Date: Mon, 3 Feb 2003 16:33:38 -0500
Sender: "SPSSX(r) Discussion" <SPSSX-L@LISTSERV.UGA.EDU>
From: "Arthur J. Kendall" <Art@DrKendall.org>
Organization: Social Research Consultants
Subject: Re: Inquiry of Method
Content-Type: text/plain; charset=us-ascii; format=flowed
What statistical techniques are useful in answering questions depends
on 1) the questions themselves, 2) the nature of the variables
available, and 3) the nature of the set of cases available.
Even if you cannot change the selection, knowing how and why the set
of cases were selected gives some idea what it reasonable to do with the
data. The strongest source of bias you need to worry about about is
that the set of cases selected may not be be representative of the pop.

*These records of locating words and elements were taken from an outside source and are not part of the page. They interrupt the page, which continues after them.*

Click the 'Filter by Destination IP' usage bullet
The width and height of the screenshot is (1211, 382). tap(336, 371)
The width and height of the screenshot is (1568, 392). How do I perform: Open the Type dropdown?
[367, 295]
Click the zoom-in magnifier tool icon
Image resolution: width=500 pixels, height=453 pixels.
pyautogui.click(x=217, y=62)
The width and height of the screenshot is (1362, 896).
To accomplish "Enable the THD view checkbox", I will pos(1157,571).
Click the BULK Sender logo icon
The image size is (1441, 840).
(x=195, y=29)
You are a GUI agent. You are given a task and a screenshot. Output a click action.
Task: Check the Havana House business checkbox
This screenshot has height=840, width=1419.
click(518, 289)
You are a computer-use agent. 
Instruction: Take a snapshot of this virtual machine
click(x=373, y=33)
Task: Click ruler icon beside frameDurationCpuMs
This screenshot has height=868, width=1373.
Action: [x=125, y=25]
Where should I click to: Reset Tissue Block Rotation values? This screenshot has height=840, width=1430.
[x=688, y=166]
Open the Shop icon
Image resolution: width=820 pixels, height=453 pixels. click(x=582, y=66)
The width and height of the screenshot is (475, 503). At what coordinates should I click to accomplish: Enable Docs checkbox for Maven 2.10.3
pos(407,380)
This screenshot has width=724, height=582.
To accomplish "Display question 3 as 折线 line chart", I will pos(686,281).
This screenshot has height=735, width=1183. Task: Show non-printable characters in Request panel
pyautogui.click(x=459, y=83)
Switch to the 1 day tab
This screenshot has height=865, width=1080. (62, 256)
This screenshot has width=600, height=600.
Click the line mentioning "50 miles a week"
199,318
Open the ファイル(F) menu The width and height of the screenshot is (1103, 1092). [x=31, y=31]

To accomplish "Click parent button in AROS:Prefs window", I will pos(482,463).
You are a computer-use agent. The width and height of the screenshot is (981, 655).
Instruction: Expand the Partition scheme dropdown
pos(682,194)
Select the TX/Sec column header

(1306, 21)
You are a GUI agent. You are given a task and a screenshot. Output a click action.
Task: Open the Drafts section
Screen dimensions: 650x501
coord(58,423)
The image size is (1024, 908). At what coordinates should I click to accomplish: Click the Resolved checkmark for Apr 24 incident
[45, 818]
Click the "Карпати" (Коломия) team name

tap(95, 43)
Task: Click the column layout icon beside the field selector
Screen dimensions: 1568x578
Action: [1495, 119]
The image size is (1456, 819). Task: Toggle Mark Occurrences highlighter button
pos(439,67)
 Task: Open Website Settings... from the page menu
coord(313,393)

If you are going to do anything meaningful with the data, you'll need to
be able to argue that you have reason to believe that you have some
rough equivalent to a sample.
Is there ANY way you can argue that you have the equivalent of a
complex sample? (stratification by year or other variables? cluster
sampling? systematic sampling with a random start with different
intervals in different years? etc.)
You also need to be able to fashion caseweights. In a meaningful
analysis, there are always caseweights. In simple random samples these
are one's and they "disappear" from the formula, but they are always
Unweighted analysis of cases with an unknown selection method can
produce almost no useful information. (You can argue that in this set
these sets of circumstances existed but there are not even meaningful
percentages. E.g. you can say that "Some injuries involved males and
some involved females but we have no meaningful info about absolute or
relative frequency." "Some injuries were to noses, toes, fingers, or
elbows, but we don't know if there were injuries to other body sites or
the absolute or relative frequency".
What do you mean by "the medical utilization of injuries"?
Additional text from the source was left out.